### Information supplied ###

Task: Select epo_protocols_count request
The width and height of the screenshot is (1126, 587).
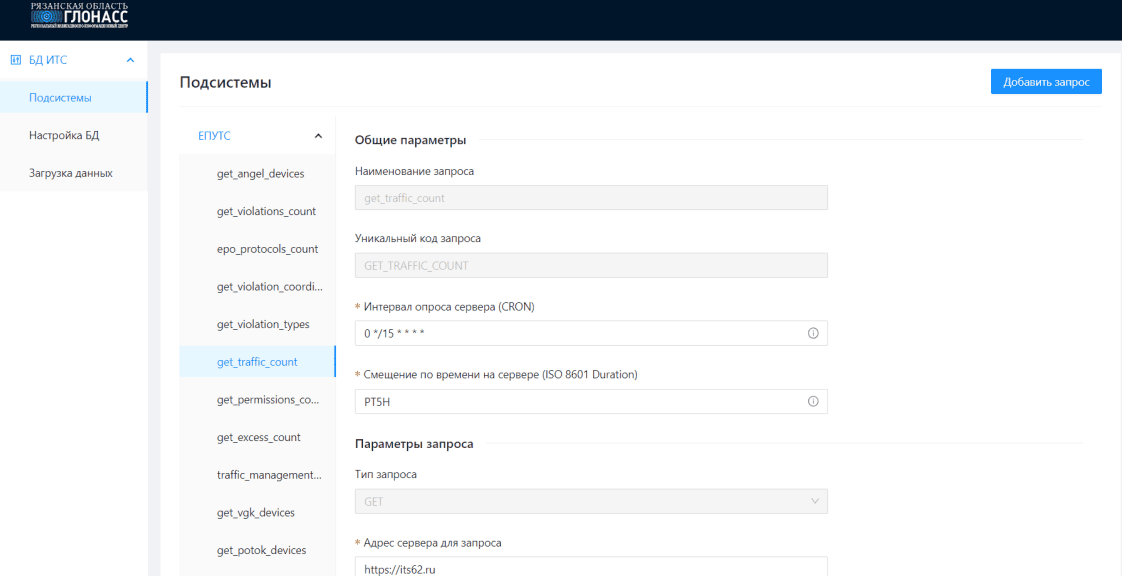Action: [267, 249]
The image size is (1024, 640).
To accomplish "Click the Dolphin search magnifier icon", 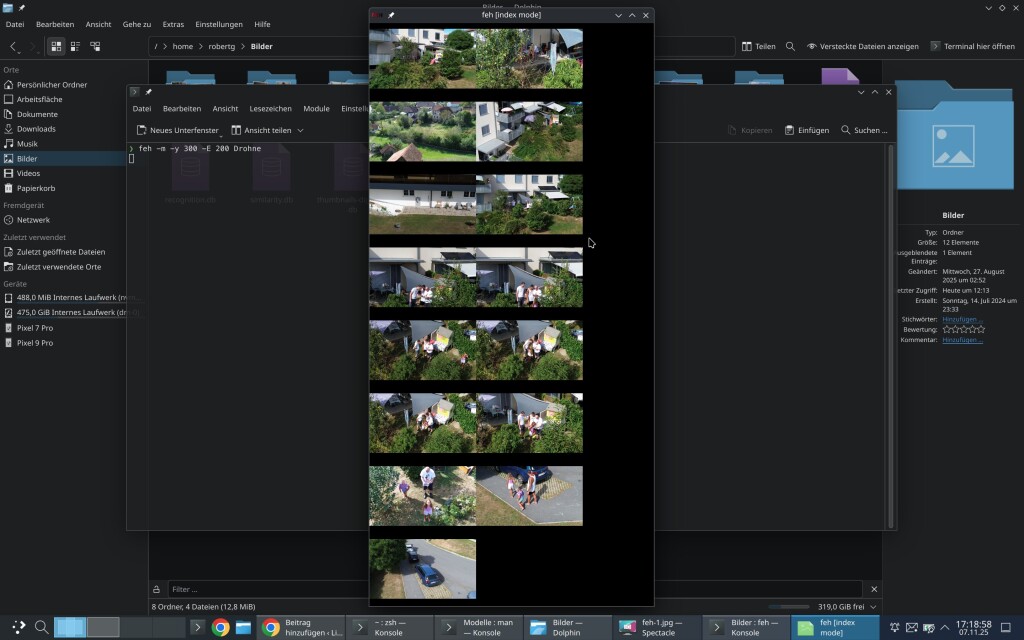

###

**Problem details**: Rescale the entries by rewriting every line with each answer coordinate multiplied by 1.35 and rounded to a whole number, with halves rounded up, and leave all other text and numbers unchanged. Leave the pictures out of your answer.

**Expected answer**:
Task: Select epo_protocols_count request
The width and height of the screenshot is (1126, 587).
Action: [360, 336]
The image size is (1024, 640).
To accomplish "Click the Dolphin search magnifier icon", 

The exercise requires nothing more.